With the Webb telescope at peak power, astronomers plan to:

  • View stars and galaxies that formed over 13 billion years ago, just a few hundred million years after the Big Bang. “We’re going to see the very first stars and galaxies to ever form,” Jean Creighton, an astronomer and director of the Manfred Olson Planetarium at the University of Wisconsin-Milwaukee, told Mashable last year.

  • View the cosmos in infrared light, which allows us to see much more of the universe. Infrared has longer wavelengths as visible light, allowing the light waves to glide through cosmic clouds more efficiently; Light does not collide with or scatter from these densely packed particles as often. Ultimately, Webb’s infrared vision can see places that the legendary Hubble Space Telescope cannot.

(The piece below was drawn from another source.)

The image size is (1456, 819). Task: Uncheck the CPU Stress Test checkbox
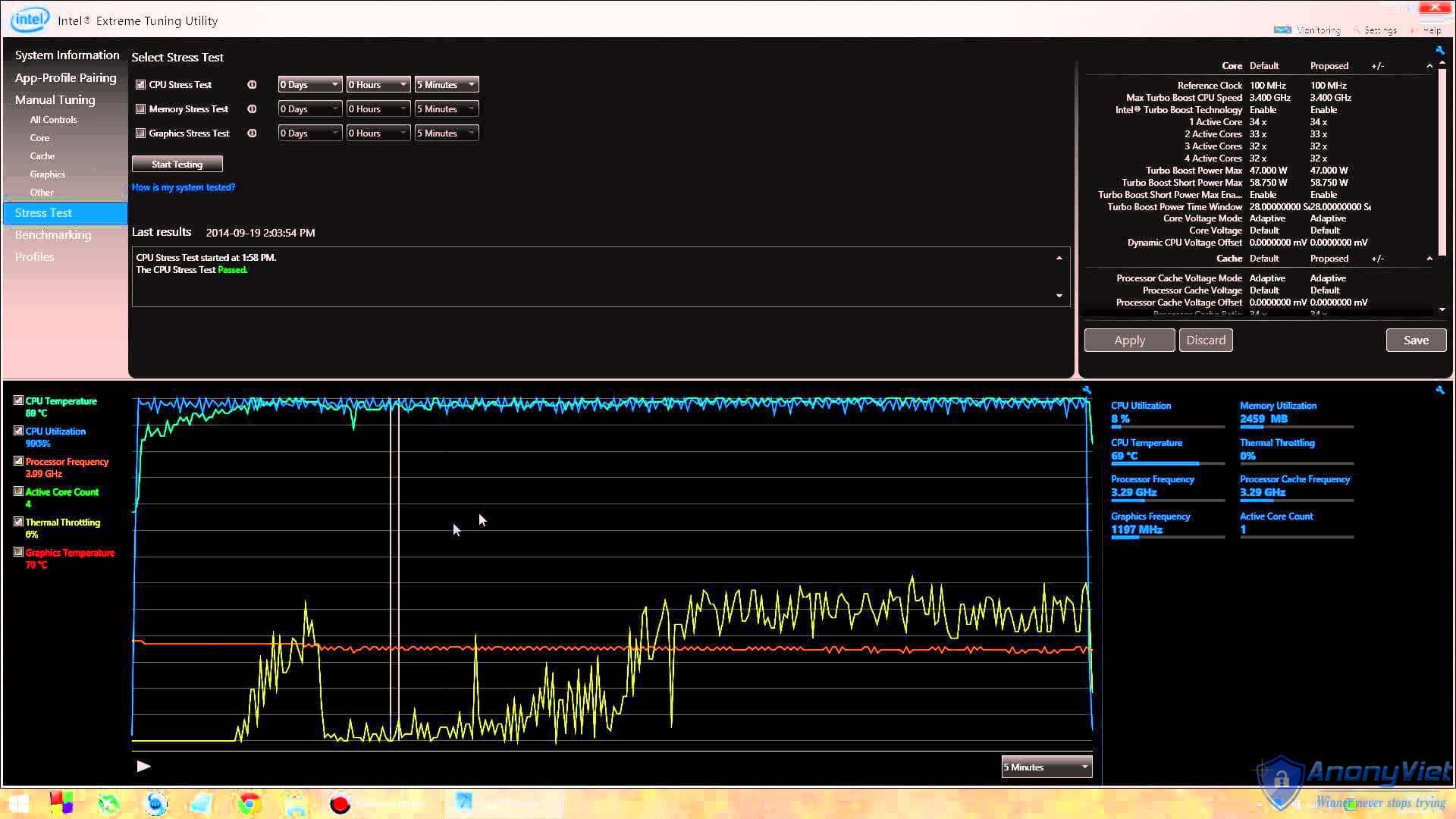coord(140,85)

  • Peer into distant exoplanets: The Webb Telescope carries special equipment called spectrometers, which will revolutionize our understanding of these distant worlds. The instruments can decipher which molecules (such as water, carbon dioxide and methane) exist in the atmosphere of distant exoplanets – be they gas giants or smaller rocky worlds. Webb will study exoplanets in the Milky Way. Who knows what we’ll find?

How bad is the damage to Webb?

As you read above, the telescope is in great overall condition.

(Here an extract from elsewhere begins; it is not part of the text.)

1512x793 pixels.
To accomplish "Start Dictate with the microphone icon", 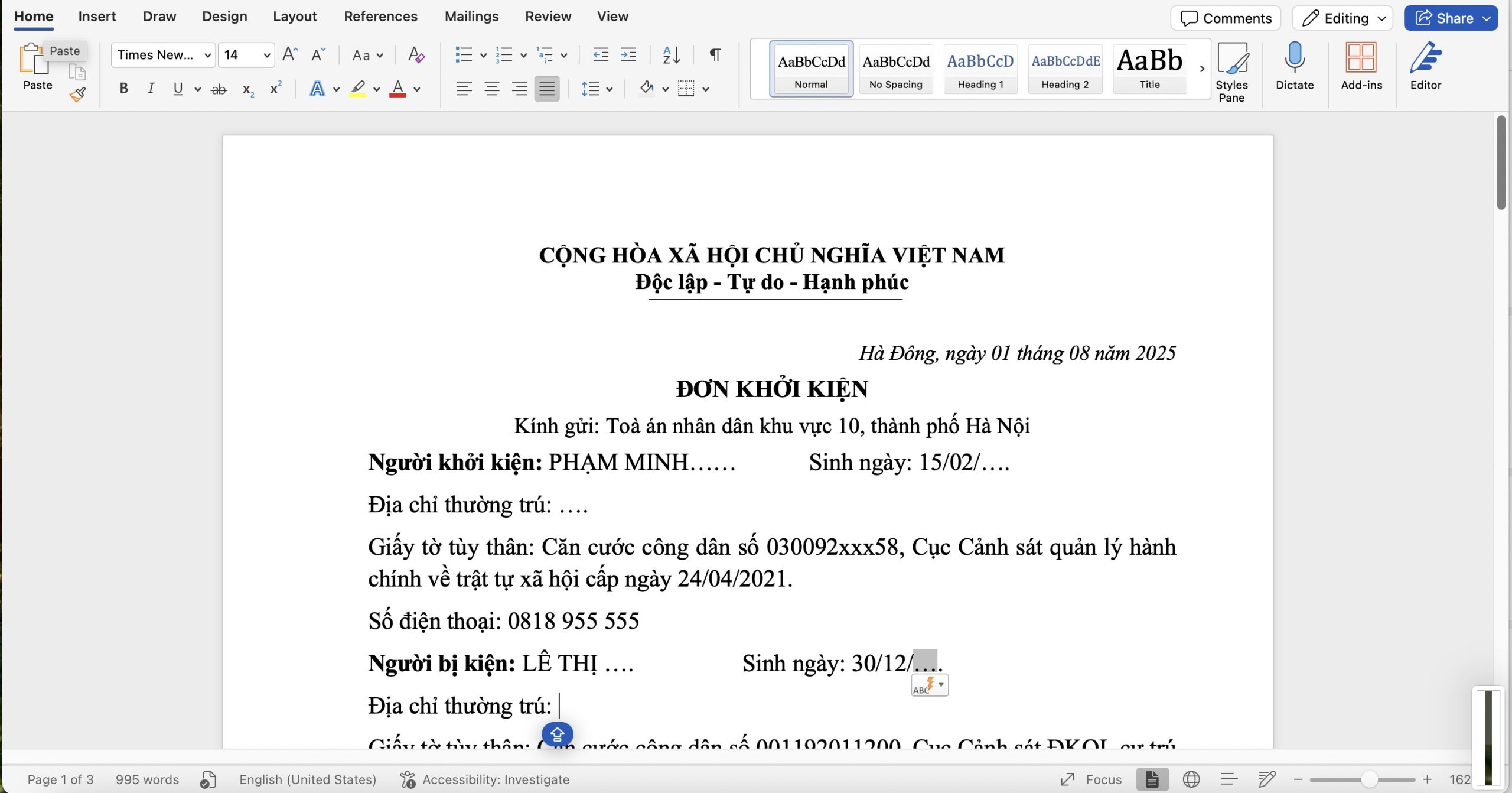I will tap(1294, 66).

During the six months that scientists prepared the $10 billion telescope for its much-anticipated scientific operation, researchers discovered six micrometeoroid impacts. In fact, they expected about one hit every month. “Any spacecraft will inevitably encounter micrometeorites,” the report states. Of the six hits, five had negligible effects.

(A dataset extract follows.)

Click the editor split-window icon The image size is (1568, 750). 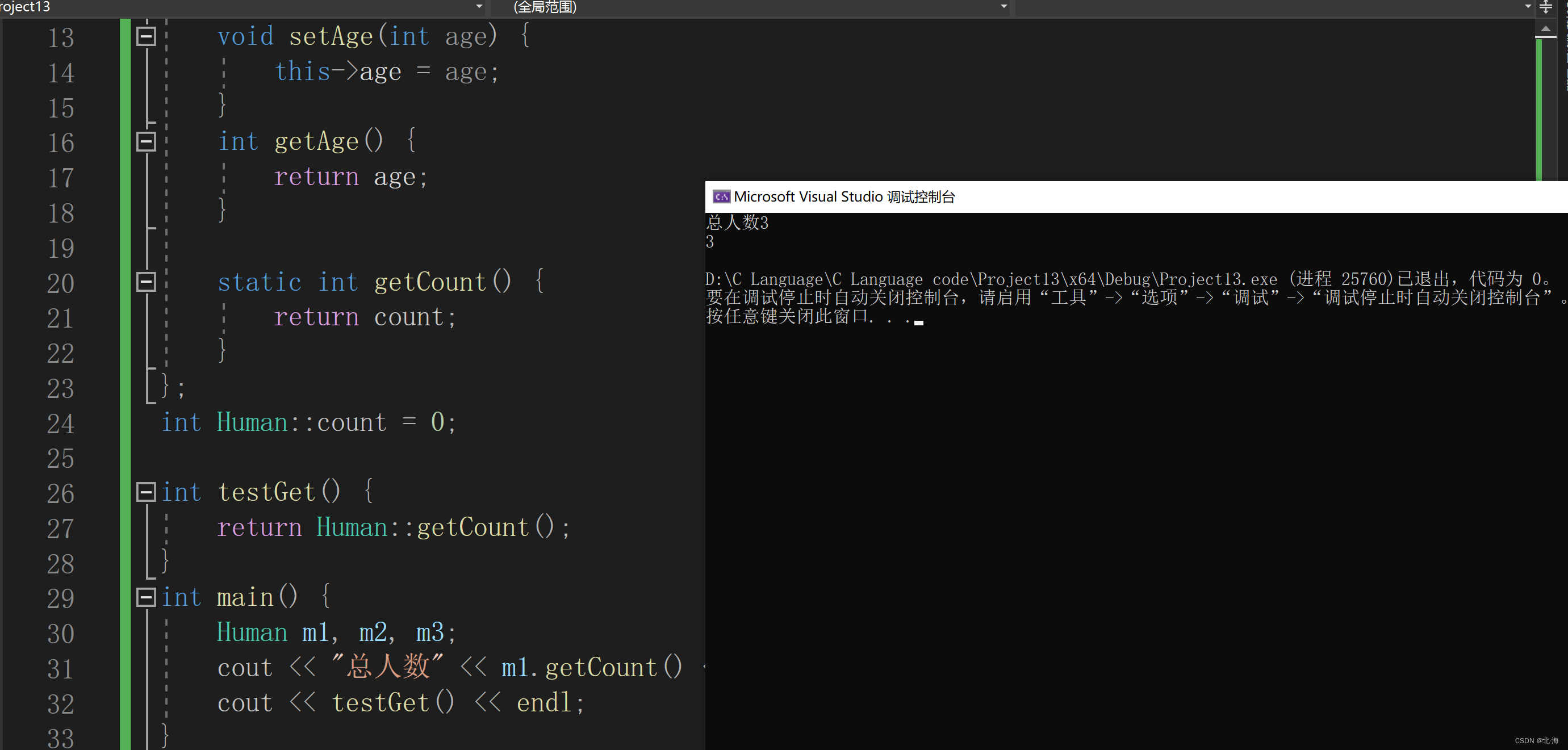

But the impact, which took place between May 22 and 24, was strong enough to cause, as noted above, a “significant uncorrectable change” in one of Webb’s 18 hexagonal mirror segments (segment C3). Luckily, the observatory’s mirror – which collects faint light from the extremely distant cosmos – is quite large, at over 21 feet across. This means that most of the telescope is unaffected.

Mirror of the James Webb Space Telescope

The image on the right shows a bright area (lower right of the mirror) where a micrometeroid struck the Webb telescope, ultimately altering the surface of the mirror.
Photo credit: NASA/ESA/CSA

“However, the effect at the full telescope plane was small because only a small portion of the telescope’s area was affected,” the Webb scientists wrote.

In addition, after the strike, Webb engineers worked to make minor adjustments to the alignment of the mirror, limiting small aberrations. (Such errors are to be expected as the telescope drifts a bit in space.) “Webb’s ability to capture and adjust mirror positions allows for a partial correction for impact outcome.” NASA has previously pointed this out. “By adjusting the position of the affected segment, engineers can remove some of the distortion.”

What are the risks of future impacts on the telescope?

Only time will tell if this impact was rare or if it’s occurring more frequently than Webb scientists estimated.

“It is not yet clear whether the May 2022 segment C3 impact was a rare event (ie an unfortunate early impact of a high kinetic energy micrometeoroid that statistically could only occur once in several years) or whether the telescope might be more vulnerable micrometeoroid damage than predicted by pre-launch modelling,” the report concluded.

If Webb is found to be at greater risk of damage, NASA and its Webb partners may consider minimizing the time the telescope is looking in directions where more micrometeoroids are flying through space, or the telescope while set aside at certain times meteor shower.

For now, however, the telescope is set for success.

“With revolutionary capabilities, JWST has begun the first of many years of scientific discovery,” the report concluded.